Michael and I make a huge effort to always play with Hannah and go out into the world and try new and fun things. It seems that when Hannah is with her dad, they just stay home and do day to day tasks. So I have trouble understanding what it is about being with him that she yearns for so much. Maybe its just a father, daughter bond that I wont be able to match. I do remember always loving spending time with my dad as much as I could. 

In conclusion, maybe I will have a son next and he will prefer me since they tend to be mamas boys......

Just joking.

Wednesday, September 19, 2012

A learning experience


I've only been a mom for 3 1/2 years now and I'm learning every day. I have more questions than answers and so many concerns that it's a wonder I sleep at night. I hope I'm not the only mom who constantly wonders, "Have I screwed my kid up permanently?" 

One thing that I do know about myself, though, is that I have an unconditional love for my child and I knew I would long before she was born. So how is it that there are soooo many mothers out there that don't deserve the title? I cant comprehend leaving someone else to do your most important job of your life. My mom was one of those who couldn't handle the job. Yet, she went on to mother many other children who's stories I don't know. I have since made attempts to get to know her and she has done the same.

This isn't bad news for me though. I learned from her and I hope that other people who share situations like mine realize that they can make the best of it all. I know what kind of mother I want to be now and more importantly, the mother I don't want to be. Shes not my only influence too.I have a dad who has raised me and given me alot of good values. Hes perfectly imperfect and I think he did a great job. I also have two wonderful aunts who have showed me what real love and mothering is like. They are both vastly different but the same in their involvement with their family. I look up to them so much.

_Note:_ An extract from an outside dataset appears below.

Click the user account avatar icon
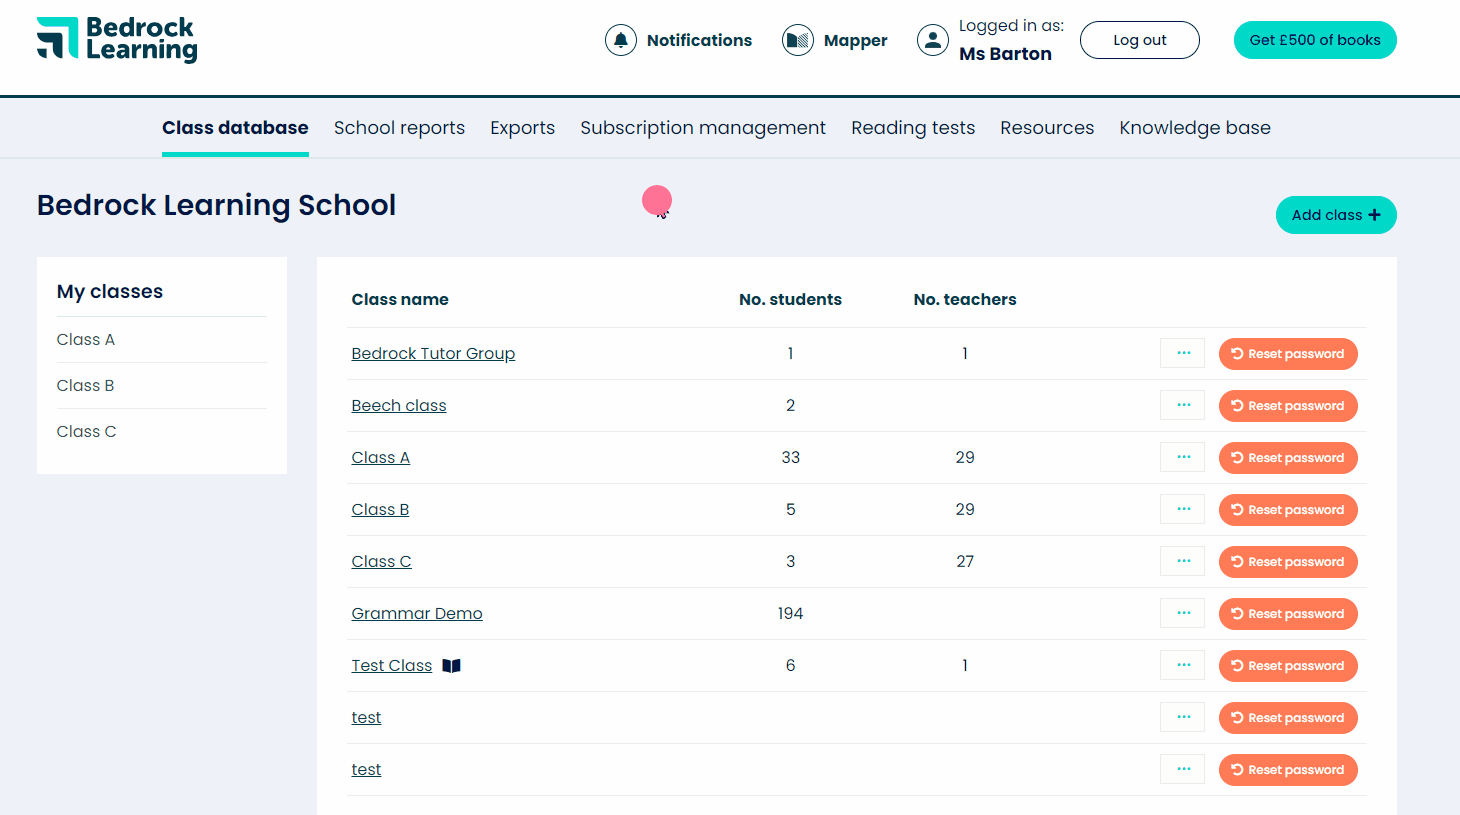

The real reason I'm posting this is because I cant believe the disrespect that I see in kids anymore. I would hope that if a kid has lots of love and support in their lives, they would show respect. Is it the kids fault? Or is it the parents? I have alot of kids in my family that Id like to get through to...but its not my job. More importantly, what do I do to teach Hannah that we never mistreat people and we do whatever we can to help our family? This is something I struggle with and I think its important to tackle it now but like I said, I barely know what I'm doing!